• _EXERCISE AIM_
What lines of the data below include the word "horizontal"? Report them by copying each.

• _DATASET_
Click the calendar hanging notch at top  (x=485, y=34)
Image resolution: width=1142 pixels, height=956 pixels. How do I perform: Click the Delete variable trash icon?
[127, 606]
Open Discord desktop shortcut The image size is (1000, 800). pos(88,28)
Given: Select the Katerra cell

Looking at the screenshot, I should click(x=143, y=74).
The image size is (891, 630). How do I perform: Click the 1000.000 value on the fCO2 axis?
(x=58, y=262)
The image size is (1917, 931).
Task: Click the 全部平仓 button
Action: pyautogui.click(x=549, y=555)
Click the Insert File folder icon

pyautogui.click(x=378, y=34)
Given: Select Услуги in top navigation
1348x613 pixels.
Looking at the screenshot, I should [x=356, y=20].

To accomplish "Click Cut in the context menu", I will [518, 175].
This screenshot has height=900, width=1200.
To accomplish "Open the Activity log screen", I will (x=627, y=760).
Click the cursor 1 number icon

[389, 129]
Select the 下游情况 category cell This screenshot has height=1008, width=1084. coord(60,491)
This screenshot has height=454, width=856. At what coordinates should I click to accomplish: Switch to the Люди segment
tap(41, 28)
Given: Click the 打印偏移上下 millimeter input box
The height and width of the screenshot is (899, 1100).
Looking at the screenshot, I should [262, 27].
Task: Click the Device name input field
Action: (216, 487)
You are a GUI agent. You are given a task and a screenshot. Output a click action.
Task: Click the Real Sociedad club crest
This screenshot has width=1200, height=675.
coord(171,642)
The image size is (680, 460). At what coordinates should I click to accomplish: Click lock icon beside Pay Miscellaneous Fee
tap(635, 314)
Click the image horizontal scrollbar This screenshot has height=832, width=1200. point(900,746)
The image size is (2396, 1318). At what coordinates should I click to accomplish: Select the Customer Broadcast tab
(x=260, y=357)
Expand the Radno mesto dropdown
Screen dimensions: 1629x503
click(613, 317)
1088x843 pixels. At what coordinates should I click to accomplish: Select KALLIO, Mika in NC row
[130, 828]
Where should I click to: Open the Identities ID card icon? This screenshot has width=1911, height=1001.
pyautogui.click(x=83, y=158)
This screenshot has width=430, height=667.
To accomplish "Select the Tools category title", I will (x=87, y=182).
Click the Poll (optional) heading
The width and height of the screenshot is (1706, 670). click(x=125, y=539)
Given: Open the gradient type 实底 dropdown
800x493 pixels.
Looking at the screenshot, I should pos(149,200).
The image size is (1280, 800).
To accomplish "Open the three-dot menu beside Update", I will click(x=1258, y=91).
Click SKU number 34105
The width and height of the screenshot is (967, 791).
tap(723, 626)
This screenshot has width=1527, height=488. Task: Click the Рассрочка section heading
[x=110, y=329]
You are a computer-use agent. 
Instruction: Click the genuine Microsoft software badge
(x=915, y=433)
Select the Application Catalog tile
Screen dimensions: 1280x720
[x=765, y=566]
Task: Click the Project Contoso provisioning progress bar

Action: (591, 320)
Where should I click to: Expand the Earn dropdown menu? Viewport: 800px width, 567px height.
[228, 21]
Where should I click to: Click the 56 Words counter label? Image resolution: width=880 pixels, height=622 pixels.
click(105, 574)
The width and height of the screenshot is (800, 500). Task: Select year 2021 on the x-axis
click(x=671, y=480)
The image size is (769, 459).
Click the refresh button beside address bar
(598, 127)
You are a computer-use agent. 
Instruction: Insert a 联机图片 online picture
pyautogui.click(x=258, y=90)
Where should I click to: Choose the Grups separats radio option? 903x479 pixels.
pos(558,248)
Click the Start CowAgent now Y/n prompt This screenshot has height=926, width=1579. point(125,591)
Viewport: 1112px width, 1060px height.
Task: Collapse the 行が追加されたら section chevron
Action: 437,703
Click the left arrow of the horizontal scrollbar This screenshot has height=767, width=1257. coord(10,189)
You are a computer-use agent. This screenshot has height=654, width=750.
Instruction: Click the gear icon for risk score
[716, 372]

• _REPLY TO THE TASK_
Click the image horizontal scrollbar This screenshot has height=832, width=1200. point(900,746)
Click the left arrow of the horizontal scrollbar This screenshot has height=767, width=1257. coord(10,189)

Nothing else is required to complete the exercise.